The Floor
There is a strange, unglamorous place where Americans still find one another: crime.
Not policy crime. Not “procedural irregularities.” Not the kind of abstract wrongdoing that can be laundered through think tanks, cable chyrons, or partisan euphemism. I mean real crime: predation, violence, exploitation so naked that even our fractured moral vocabulary still has words for it. Evil. Criminal. Unacceptable.
I noticed it in an almost banal way, clicking last night from CNN to Fox News, and saw the same thing on both screens: FBI doorbell footage tied to the man who abducted Nancy Guthrie. No spin. No whataboutism. No “but on the other hand.” Just the quiet, unsettling clarity of a federal investigation into something unmistakably criminal.
That convergence matters. It suggests that beneath the performative outrage and tribal sorting, there remains a moral floor. A place where Americans still agree: this is wrong. This deserves consequence.
You see it even more clearly with Epstein. For all our disagreement, we are remarkably unified here. Americans across the spectrum essentially agree that both Donald Trump and Bill Clinton are deeply culpable, at a minimum by association, and perhaps much more than that. We can argue about degrees, timelines, and evidence, but the baseline judgment is shared: proximity to that level of predation is disqualifying.

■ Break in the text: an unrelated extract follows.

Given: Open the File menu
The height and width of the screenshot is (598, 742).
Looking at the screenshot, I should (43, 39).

Almost all of us agree that, if one takes a vacation with a single guy who happens to bring a whole bunch of teenage girls along with him, then:
“Great Trip, Jeff! Same time next year?!” ought to land you in a courtroom.

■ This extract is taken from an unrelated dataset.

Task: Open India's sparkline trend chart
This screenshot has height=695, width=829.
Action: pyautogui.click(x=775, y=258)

That consensus is not trivial. It means not every issue collapses into “team” sports. It means there are still lines that, once crossed, snap the spell. There is a limit, after all, of “my team is good in all cases,” and “your team is bad in all cases.”
As a Patriots fan, an essential part of a team I loved turned out to be a murderer: Aaron Hernandez. There was nothing to debate. No appetite for backstory, no interest in sociological excavation, no urge to contextualize. It was disgusting. It was evil. The only thing that mattered was consequence. Loyalty evaporated instantly, because there are acts that void the social contract. Full stop.
That instinct, the refusal to relativize the irredeemable, is one of the few civic muscles we haven’t fully atrophied.
Trump understood something dark and powerful about America: if you can make everything about whether someone is a “good teammate,” you can get a lot forgiven. Character flaws become quirks. Cruelty becomes toughness. Obvious corruption gets reframed as loyalty tests. He turned politics into a locker room where winning excused almost anything, and dissent became betrayal. For Trump, there is only one crime: to stop being useful to him.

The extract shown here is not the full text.